Taylor was president for only 16 months; he died of cholera after eating tainted food. During his brief administration, however, he turned firmly against the Southern “fire-eaters” who had expected him, a fellow slaveholder, to sympathize with their cause. The nation was being roiled by sectional bitterness, especially over the extension of slavery to the vast territories that had been wrested from Mexico. In Congress, Henry Clay proposed a series of bills that came to be called the Compromise of 1850, but it was a lopsidedly pro-slavery package, and Taylor refused to support it.

Vice President Fillmore, on the other hand, was in favor of appeasing Southern interests. He backed Clay’s legislation; if it came to a tie in the Senate, he said, he would vote against Taylor and in favor of the compromise.

With Taylor’s sudden death, pro-slavery forces thus found themselves with an unlikely friend in the White House — a Northern Whig from an abolitionist state, who was willing to open the Southwest to slavery. The Compromise of 1850, passed by Congress and signed by Fillmore, undid the 30-year-old Missouri Compromise, which had permanently barred slavery north of Missouri’s southern border. Clay’s legislation did clear the way for California to enter the union as a free state, and it shuttered the slave markets of Washington, D.C. But those sops to Northern sentiment did nothing to halt the advance of slavery, or to restore harmony to a Whig Party increasingly at war with itself.

But of all the components of the compromise, the worst was the Fugitive Slave Act.

Rarely has there been a more repugnant law. For the first time in US history, the Fugitive Slave Act created a national system of law enforcement. Its purpose: hunting escaped slaves and returning them to bondage. Federal commissioners were appointed nationwide, and empowered not only to adjudicate fugitive slave claims, but to assemble local posses to capture slaves on the run. The law imposed harsh penalties on anyone caught aiding a fugitive slave. And even free blacks were at risk of being seized and charged as runaways, since the law, with grotesque disregard for due process, forbade accused fugitives from testifying in their own behalf.

Fillmore enforced the law with determination, and dispatched federal troops to prevent opponents from interfering. He denounced Northern communities that vowed to resist the law — “sanctuary cities” aren’t a 21st-century innovation — and piously proclaimed that “without law there can be no real practical liberty.” Scores of fugitives were captured and returned to the South during Fillmore’s presidency. When antislavery activists in Boston rescued a captured slave from the US marshals holding him, Fillmore repeatedly ordered that the rescuers be prosecuted. In a Pennsylvania case, the administration went further, charging 41 Americans with treason for refusing to join a slave-catching posse.
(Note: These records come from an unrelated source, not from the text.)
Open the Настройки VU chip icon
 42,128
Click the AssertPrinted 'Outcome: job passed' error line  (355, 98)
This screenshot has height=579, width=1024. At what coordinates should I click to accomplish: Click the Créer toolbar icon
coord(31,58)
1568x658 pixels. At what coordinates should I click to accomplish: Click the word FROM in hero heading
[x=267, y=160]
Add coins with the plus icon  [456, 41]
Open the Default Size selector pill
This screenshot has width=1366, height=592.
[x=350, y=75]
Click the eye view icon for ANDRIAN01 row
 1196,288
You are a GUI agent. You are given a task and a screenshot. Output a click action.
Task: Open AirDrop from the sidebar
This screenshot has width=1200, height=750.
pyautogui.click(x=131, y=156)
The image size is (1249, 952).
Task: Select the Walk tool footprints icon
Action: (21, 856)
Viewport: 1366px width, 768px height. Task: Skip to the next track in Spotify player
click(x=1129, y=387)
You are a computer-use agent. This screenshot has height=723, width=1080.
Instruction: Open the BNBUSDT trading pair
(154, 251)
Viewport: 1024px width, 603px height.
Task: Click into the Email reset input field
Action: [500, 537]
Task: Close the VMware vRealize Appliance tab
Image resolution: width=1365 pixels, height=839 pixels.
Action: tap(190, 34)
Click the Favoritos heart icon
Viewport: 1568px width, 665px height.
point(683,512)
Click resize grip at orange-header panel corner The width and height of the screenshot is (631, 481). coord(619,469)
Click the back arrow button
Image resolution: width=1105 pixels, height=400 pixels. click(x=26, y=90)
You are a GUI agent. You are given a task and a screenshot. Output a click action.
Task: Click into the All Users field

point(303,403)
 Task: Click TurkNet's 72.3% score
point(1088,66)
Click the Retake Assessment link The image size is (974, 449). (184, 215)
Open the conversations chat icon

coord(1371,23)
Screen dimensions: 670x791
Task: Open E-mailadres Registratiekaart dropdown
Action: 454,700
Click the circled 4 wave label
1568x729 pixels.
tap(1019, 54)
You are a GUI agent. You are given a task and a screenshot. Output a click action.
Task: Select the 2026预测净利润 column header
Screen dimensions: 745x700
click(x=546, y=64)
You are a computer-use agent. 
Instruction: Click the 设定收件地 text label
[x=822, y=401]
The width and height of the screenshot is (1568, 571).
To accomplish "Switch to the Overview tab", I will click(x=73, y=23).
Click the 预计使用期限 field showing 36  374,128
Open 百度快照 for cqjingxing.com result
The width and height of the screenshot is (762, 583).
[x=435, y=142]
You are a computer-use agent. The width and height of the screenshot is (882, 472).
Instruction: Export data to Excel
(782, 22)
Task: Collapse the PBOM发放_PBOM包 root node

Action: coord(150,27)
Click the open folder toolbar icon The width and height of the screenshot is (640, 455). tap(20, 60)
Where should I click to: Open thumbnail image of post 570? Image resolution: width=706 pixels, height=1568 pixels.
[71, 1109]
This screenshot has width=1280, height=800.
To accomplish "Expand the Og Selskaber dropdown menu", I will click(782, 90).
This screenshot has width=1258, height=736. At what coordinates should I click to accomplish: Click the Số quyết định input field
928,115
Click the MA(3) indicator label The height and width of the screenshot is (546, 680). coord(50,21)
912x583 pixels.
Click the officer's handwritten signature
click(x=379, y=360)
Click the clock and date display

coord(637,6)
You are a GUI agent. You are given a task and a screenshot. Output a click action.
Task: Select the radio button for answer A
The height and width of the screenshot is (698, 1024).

By the end of Fillmore’s term, the Whig Party was fractured beyond repair. Democrats won the 1852 election in a landslide. The Whigs vanished from US politics, supplanted by a new, unequivocally antislavery Republican Party.

Fillmore, however, turned elsewhere. He migrated to the anti-immigrant, anti-Catholic “Know-Nothing” Party, running as its presidential nominee in 1856. His slogan was “Americans Must Rule America.” Five years later, Americans were ripping America apart in a ghastly Civil War that Fillmore had helped make inevitable. As Abraham Lincoln labored to preserve the union and emancipate the slaves, Fillmore watched from the sidelines, harshly criticizing.

Today, the 13th president is lost in obscurity. Fate has been kinder to him than he deserved.